Marvel’s many marvels: An update on comic book cinema

Ooga-Chaka Ooga-Ooga Ooga-Chaka Ooga-Ooga.

The trailer to the new “Guardians of the Galaxy” movie came out and when I heard Blue Swede’s chanting, I was instantly hooked on a feeling: I needed to watch this movie. A movie with a talking raccoon, a tree with a limited vocabulary and lots of space aliens.

I had read a couple of issues of the “Guardians” comics before the movie  trailer came out, but only because I heard that Chris “Andy Dwyer” Pratt was going to be the sexy action star.

The comic book was definitely not something I would have recommended to casual fans of comics.

The “Cosmic” side of Marvel has always been the stranger and more obscure side, especially compared to the “Earth” comics.

And yet as of last weekend, “Guardians of the Galaxy” is now the top-grossing movie of 2014 in America and has a rating of 92 percent on rottentomatoes.com.

I am certain that the awesome visuals, great acting and the pure joy of watching this movie added to its popularity, but I am even more certain that this movie would have been big— though maybe not as big—regardless of quality.

Comic book movies aren’t just for comic book fans or people who want to see George Clooney’s nipples anymore. They have gone from a niche market to a booming, unstoppable business.

They have exploded into a genre that boys, women, fathers, grandmothers and estranged lovers can all enjoy.

This is in large part because many comics blend a lot of emotions and genres. There’s just the right amount of drama, action, romance, humor and thought to make it interesting for hardcore fans and also various sorts of people who have never read a comic.

The MCU, Marvel Cinematic Universe, is so popular that Marvel has a 10-year plan with dozens of A-list actors, directors, screenwriters and just as many movies. They are raking in hundreds of millions of dollars with each movie and each film seems to make more money than the last.

DC is now trying to play catch-up and growing their cinematic universe without laying the groundwork that Marvel did. They are hoping that Batman and Superman are powerful enough to draw people into the new “Batman vs. Superman” and the 100-percent-true rumor of a “Justice League” movie.

I love DC, but I am critical of how they seem to be trying to jump on the bandwagon full of cash cows.
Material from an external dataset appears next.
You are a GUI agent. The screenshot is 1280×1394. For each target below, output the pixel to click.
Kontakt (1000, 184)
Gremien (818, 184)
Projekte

I also think their approach is all wrong—serious and brooding. DC can’t just “Batman-ize” their whole stable of characters. The constantly angsty Clark Kent was my main problem with the recent “Man of Steel” movie—that and, you know, everything else in the movie.

DC also has “Green Arrow” airing on The CW. It has a very dedicated following and is also critically loved. And not just by crazy Tumblr fans.

Weirdly enough, DC has a lot of upcoming shows, like “Gotham,” “The Flash,” “Constantine,” “iZombie” and the “Preacher.” Debuting a lot of their series on cable television is an interesting choice. I think it’s a great choice for some, like “The Flash,” because of how cheesy the comic is, but the lower production values make it feel like it wouldn’t translate as well as “Batman” or “Constantine.”

After over a decade of success, comic book cinema is still going very, very strong, as both viewer reactions and box office receipts show. Better yet, the future of comic book adaptations is bright: more and more attention and money are being heaped onto this relatively new jump of the comic medium.

Based on all that attention, I doubt the adaptation train will slow down anytime soon.

Still, a part of me hopes that someone out there will steer the train away from the traditional caped superheroes and onto comics like “Saga” or “Sex Criminal.” When it comes to branching out, “Guardians” should be just the beginning.